William O'Brien, a nationalist outside the IPP, supported both the 1904 devolution scheme and the 1907 bill as a step in the right direction, or "Home Rule by instalments". The IPP MPs were initially uncertain whether to oppose the bill outright or seek amendments to it. They voted for the first reading on 7 May, Redmond saying, "if this measure fulfilled certain conditions I laid down we should consider it an aid to Home Rule. I do not know whether it does or not till I have examined it." Dillon was sympathetic but the sudden death of his wife removed him from public debate. The Roman Catholic church in Ireland opposed what it viewed as increased state interference in education. Joseph Devlin and the Ancient Order of Hibernians also opposed it. The Irish Trades Union Congress opposed the proposed council as "a constitutional cripple, more likely than otherwise to hamper and irritate industrial improvement in Ireland". T. W. Russell, head of the "Russellite Unionists", supported the bill and alleged most unionists opposed it because it would end Protestant Ascendancy in the senior ranks of the Irish Civil Service. The antipathy within the UIL and from nationalists more generally forced Redmond's hand and he proposed the rejection motion at the UIL convention, which was overwhelmingly carried

MacDonnell retired shortly after the bill's failure. The Liberal Party decided there was no workable middle ground between the Union status quo and Home Rule, and put aside attempts to address Ireland's constitutional status. It was after the 1910 election and the Parliament Act 1911 that the Asquith ministry returned to the issue with the Third Home Rule Bill. Conor Mulvagh suggests the 1907 bill's failure fed into a current of disillusion and malaise in the IPP that opened the way for more advanced nationalist alternatives like Sinn Féin. William O'Brien wrote in 1923, "It is now obvious enough that, had the Irish Council Bill been allowed to pass, the Partition of Ireland would never have been heard of." The Spectator countered that unionists would never have been reconciled to the 1907 scheme.

==Provisions==
The Irish Council was to have 107 members, with a term of office of three years (four years for the initial Council):
- 82 members elected under the same franchise as the Local Government (Ireland) Act 1898, which applied to most men and some women. The 82 constituencies were based on the 103 Irish Westminster constituencies, except that county borough boundaries took priority over parliamentary borough boundaries, and constituencies with small populations were merged.
- 24 members appointed, in the first instance, by the King and, subsequently, by the Lord Lieutenant
- The Under-Secretary was an ex-officio member
- The Chief Secretary was not a member but had the right to attend and speak at proceedings.
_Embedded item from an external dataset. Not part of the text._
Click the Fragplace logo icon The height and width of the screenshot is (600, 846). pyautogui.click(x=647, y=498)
The departments of the Irish administration to be transferred to the control of the council were:
- Local Government Board for Ireland
- Department of Agriculture and Technical Instruction for Ireland
- Congested Districts Board for Ireland
- Commissioners of Public Works in Ireland
- Inspector of Reformatory and Industrial Schools
- Registrar-General
- Commissioners of National Education in Ireland
- Intermediate Education Board for Ireland
- Estates Commissioners (a function of the Irish Land Commission as successor to the Encumbered Estates' Court)
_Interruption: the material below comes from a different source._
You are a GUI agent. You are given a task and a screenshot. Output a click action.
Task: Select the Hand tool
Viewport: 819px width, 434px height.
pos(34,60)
The possibility was provided for future transfer of authority for:
- Loan Fund Board
- Royal Irish Academy of Music
- Irish National Gallery
- Royal Hibernian Academy
- Commissioner of Valuation and Boundary Surveyor
- Commissioners of Education in Ireland (for endowed schools)
- Commissioners of Irish Lights
- Inspectors of Lunatic Asylums

The council would also have some financial powers, with a separate "Irish Treasury" and "Irish Fund". Joseph V. O'Brien describes these as "paltry".

The bill would also have abolished the prohibition on Roman Catholics serving as Lord Lieutenant of Ireland.